Berrington was launched in 1783. She made six voyages as an East Indiaman for the British East India Company (EIC). She then became a West Indiaman before again making a voyage under the auspices of the EIC to bring rice from Bengal to England for the British government. She returned to Indian waters and was last listed in 1807.

==Career==
===EIC voyage #1 (1784–1785)===
Captain John Johnson sailed from the Downs on 2 February 1784, bound for Madras and Bengal. Berrington reached Johanna on 12 May and Madras on 11 June. She arrived at Kedgeree on 3 July. Homeward bound she was at Saugor on 22 January 1785, reached St Helena on 15 April, and arrived at Blackwall on 23 June.

===EIC voyage #2 (1786–1787)===
Captain Thomas Ley sailed from the Downs on 4 March 1786, bound for Madras and Bengal. Berrington reached Madras on 28 June and arrived at Diamond Harbour on 7 July. Homeward bound she was at Saugor on 29 January 1787, Madras on 12 February, and the Cape of Good Hope on 16 May. She reached St Helena on 21 July and arrived at Long Reach on 19 August.
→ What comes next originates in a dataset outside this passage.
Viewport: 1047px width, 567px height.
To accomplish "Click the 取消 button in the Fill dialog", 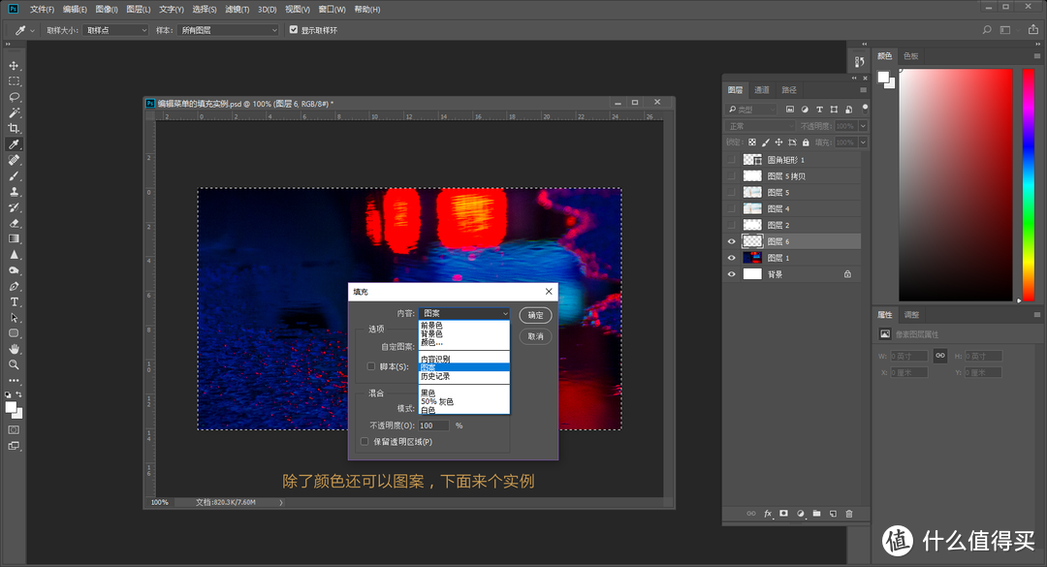I will pos(535,336).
===EIC voyage #3 (1789–1790)===
Captain Ley sailed from the Downs on 23 March 1789, bound for Madras and Bengal. Berrington reached Madras on 29 June and arrived at Diamond Harbour on 15 July. Homeward bound, she was at Saugor on 9 January 1790 and Balasore on 23 February. She reached St Helena on 23 May and arrived at Long Reach on 25 July.

===EIC voyage #4 (1793–1794)===
Captain Ley sailed from Portsmouth on 5 April 1793, bound for Madras and Bengal. Berrington reached Madras on 15 Aug and arrived at Diamond Harbour on 6 September. Homeward bound, she was at Cox's Island on 7 November. She reached St Helena on 11 February 1794 and arrived at Long Reach on 2 May.

===EIC voyage #5 (1795–1797)===
Captain George Robertson acquired a letter of marque on 25 May 1795. He sailed from Portsmouth on 9 July, bound for Madras and Bengal. Berrington was at Santa Cruz on 7 September and reached Madras on 15 December. She visited Tranquebar on 22 December, before returning to Madras on 8 January 1796. She then sailed to Bengal, arriving at Kedgeree on 25 February. She was at Saugor on 18 May, back at Madras on 22 June, and back at Calcutta on 22 August.

Homeward bound, Berrington was at Saugor on 4 January 1797. She was at Colombo on 2 February and Trincomalee on 25 March. She reached the Cape on 12 July and St Helena on 11 September, and arrived at Long Reach on 20 December.

===EIC voyage #5 (1798–1799)===
Captain Robertson sailed from Portsmouth on 8 June 1798, bound for Madras and Bengal. Berrington reached Madras on 29 September and arrived at Diamond Harbour on 26 October. Homeward bound, she was at Saugor on 28 December, reached St Helena on 18 May 1799, and arrived at Long Reach on 1 August.

===General trader===
In 1799 Prinsep & Co. purchased Berrington. On 21 November 1799 Captain Michael Bonner acquired a letter of marque. The next day Berrington left Gravesend, bound for St Kitts. On 28 June 1800 she arrived back at Gravesend.

Lloyd's Register for 1801 showed Berrington with John Carse, master, Prinsep & Co., owners, and trade London–India.

Messrs. Princip and Saunders tendered her to the EIC to bring back rice from Bengal. She was one of 28 vessels that sailed between December 1800 and February 1801. On 12 December 1800 Captain John Carse acquired a letter of marque. It is not clear when she sailed or when she returned.

On 21 January 1801 she was at Deal, intending to sail again to India. In August 1801 she was London-bound from Bengal, but put into Madras where she was condemned. Apparently she was repaired and continued trading.

==Fate==
On 5 May 1803 Berrington, King, master, arrived at Bombay from Batavia. Lloyd's Register continued to list her for a few more years, but with stale data and not having been surveyed since 1800.